The strategy appears to be based on betting the House that the Conservatives will eventually implode
Public opinion has definitely shifted away from government in recent months, but to capitalize on Labour, people must be given a reason to vote for them, and that requires clear policy to be articulated well and repeatedly.
Politics should be about politics, not personalities, as Tony Benn used to say, although Labor currently does not have enough of either. When it comes to the big issues of the day – whether it’s welfare, Brexit, migration, or even second jobs in Westminster – Labor is either a vacuum or a wavering jumble of points. There does not seem to be a clear message and reshuffle of the shadow cabinet will not solve that.
On one level, it’s understandable that Keir Starmer wants a stronger frontbench team despite having already made two reshuffles in 18 months to the shadow cabinet he vacated in April 2020. This reshuffle seems more definitive, and counts on eliminating any remaining belief that Starmer is trying to unite the party. Yesterday’s moves show very clearly that the party’s right is now in control and the left is unloaded.
Yvette Cooper’s return as shadow Home Secretary makes sense given that she was an effective reviewer of Priti Patel as Chair of the Home Affairs Select Committee. Demonstrating Patel’s incompetence is not a challenge, the question is whether Cooper can win an argument for a more humane migration policy. Her previous statements offer little hope – as she has called for stricter benefit restrictions for migrants.
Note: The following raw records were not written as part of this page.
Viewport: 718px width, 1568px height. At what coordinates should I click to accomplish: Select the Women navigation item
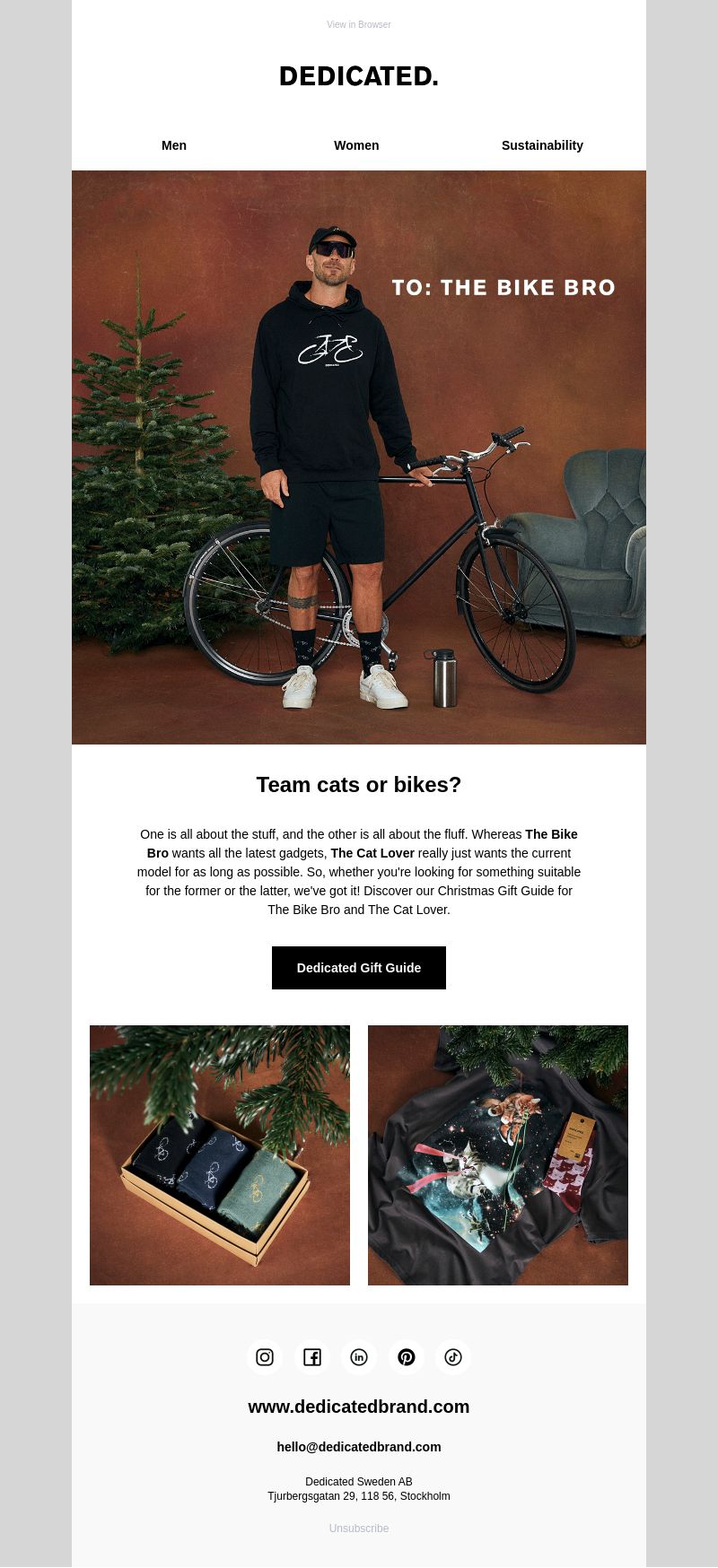pyautogui.click(x=356, y=145)
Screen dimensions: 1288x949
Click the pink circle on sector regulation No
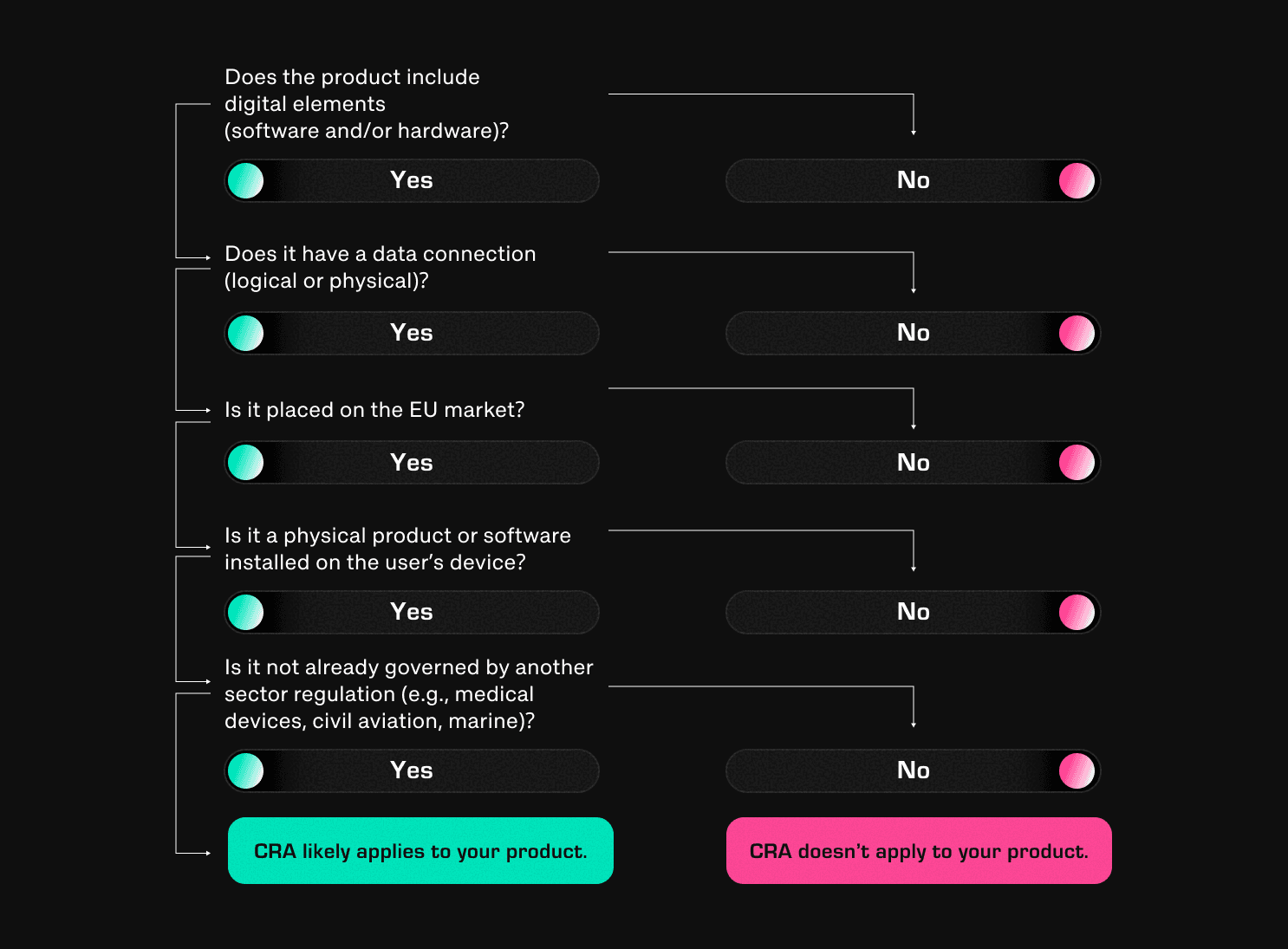[x=1077, y=771]
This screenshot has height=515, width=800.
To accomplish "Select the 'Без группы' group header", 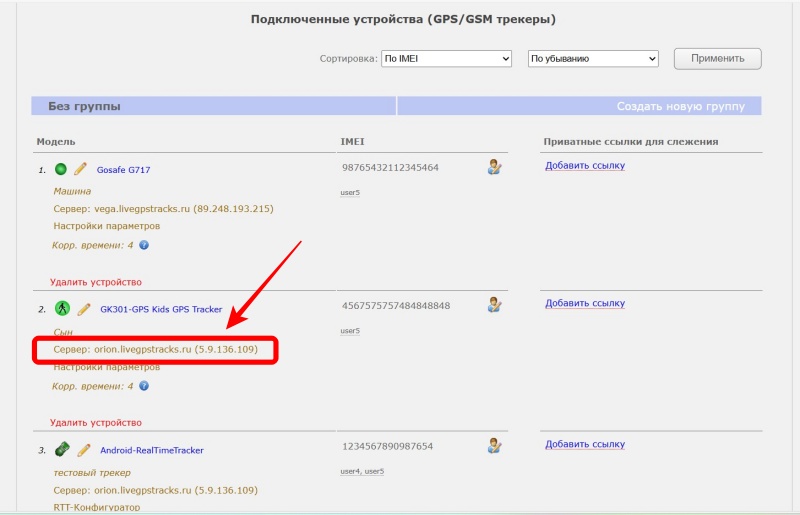I will pos(85,106).
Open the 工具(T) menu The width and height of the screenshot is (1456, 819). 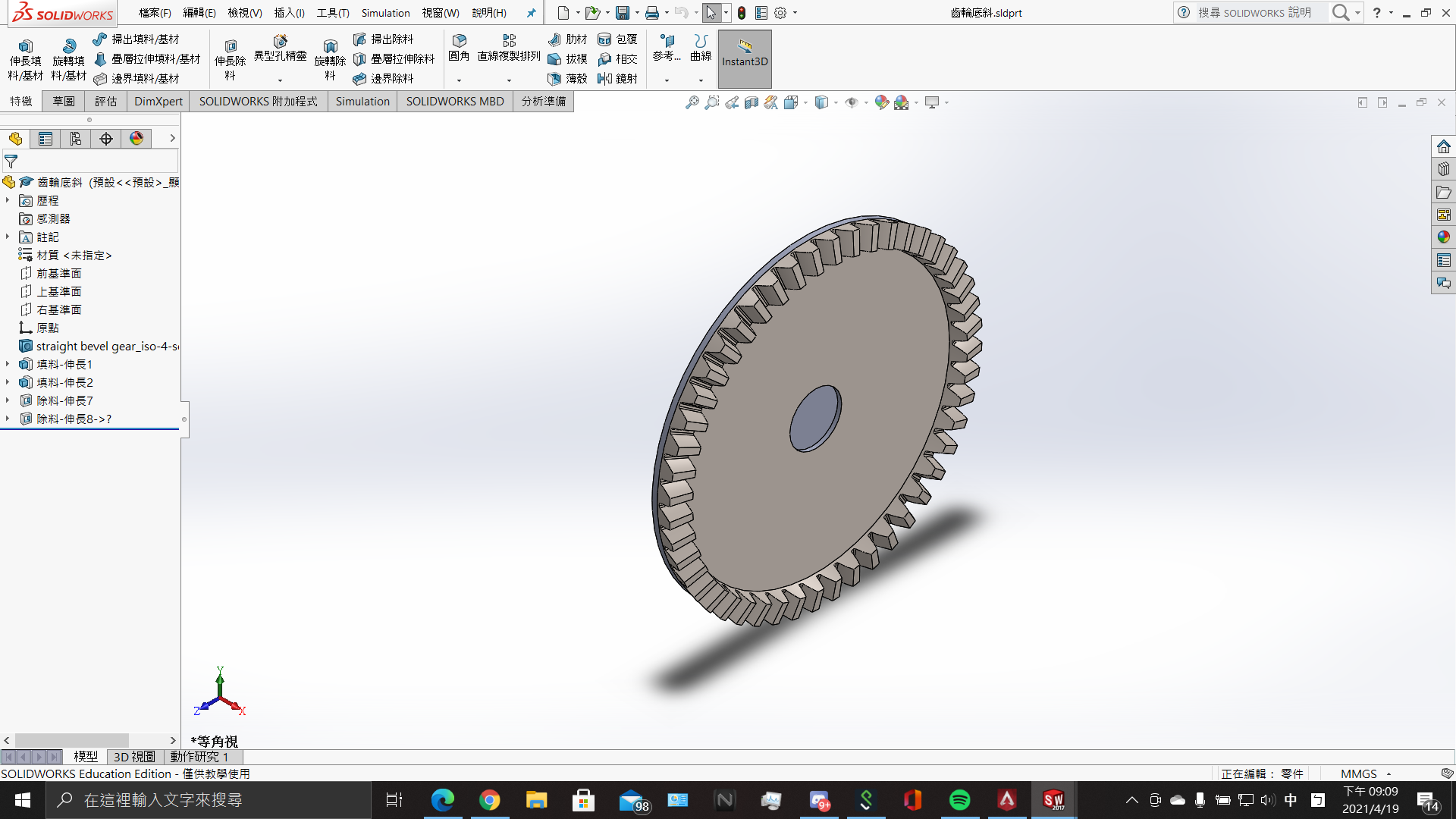click(x=332, y=13)
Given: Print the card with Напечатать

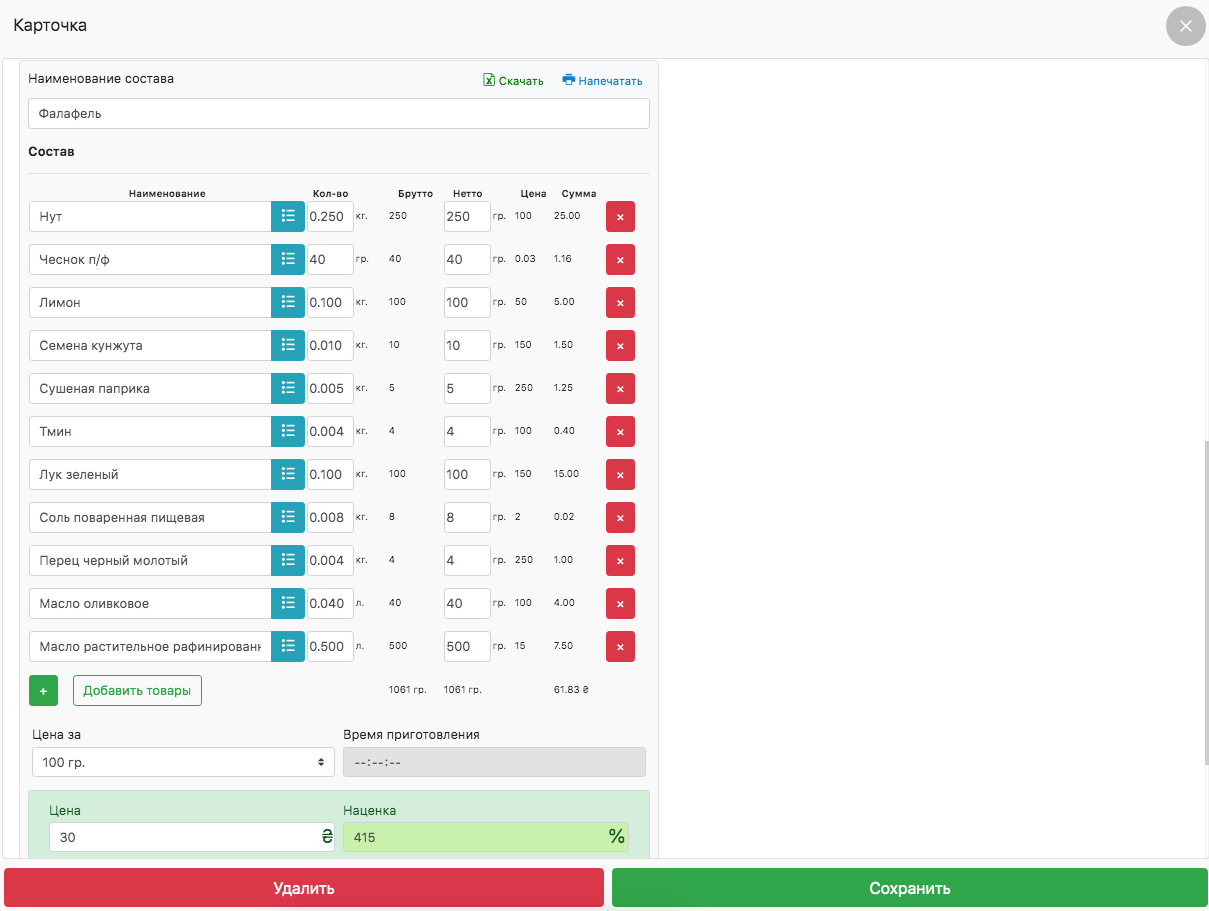Looking at the screenshot, I should point(602,81).
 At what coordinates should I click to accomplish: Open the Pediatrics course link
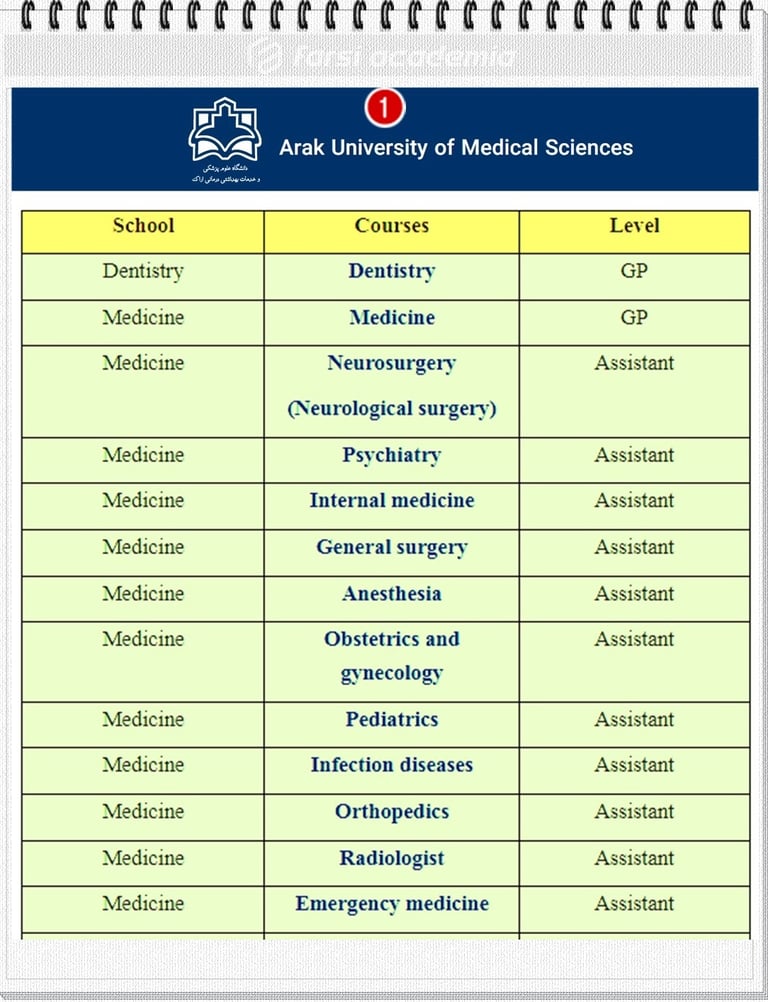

The man she replaces, Nick Thomas-Symonds, will provide a forensic and legal look at the messy trade agenda first pursued by Liz Truss before she became secretary of state in September. Lisa Nandy, a Northern MP, also makes sense shadowing the government’s leveling-up department, especially given that it’s headed by Michael Gove, an MP for Surrey – one of the last places in England to need upgrading. I was surprised Rosena Allin-Khan wasn’t given a health briefing – as she was a brilliant folk performer and is an NHS doctor. Ideological conformity presumably got Wes Streeting there instead.
But the big problem they all face is that the party’s right hasn’t produced a single inspiring idea or policy for over a decade. This loophole was exploited by Jeremy Corbyn in 2015, when he loosely beat three originally more prominent candidates (including Cooper) with a clear socialist policy program – which Starmer poached and then discarded when he ran for Labor leader in 2020.
Politics is very dovish for Starmer’s Labour, and the strategy seems to revolve around betting the House that the Conservatives will eventually implode, so all that’s needed is a safe pair of hands waiting in the wings. For this reason, Labour’s criticism of the government is based on its lack of good management, efficiency and competence – all commendable qualities which Starmer believes he can beat Johnson. But is it enough?
Lineup reshuffles are often big pantomimes, but Starmer had a particularly notable start to the season when his team briefed the media without telling his assistant director, Angela Rayner. Blind Rayner didn’t quite reply, “Oh, no, he’s not,” when asked if Starmer was starting a cast reshuffle, but apparently he hadn’t been told. This reflected Starmer’s increasing factionalism within the party, playing out not just in Westminster but across the country, as local members were suspended – on often flimsy grounds – and expelled without due process.
Party morale and membership have plummeted, with consequences for the party’s ability to organize and fund successful election campaigns.
Ultimately, it will not be the media hype surrounding the return of Yvette Cooper (competent as she undoubtedly is) or the left’s marginalization that will matter, but whether Labor gains support in the country. The jury is still very divided on this. Starmer needs to stop shuffling and start campaigning now.
Andrew Fisher was Executive Director of Policy for the Labor Party from 2016 to 2019. He is the author of The Failed Experiment – a book about UK economic policy and the financial crash of 2007/08.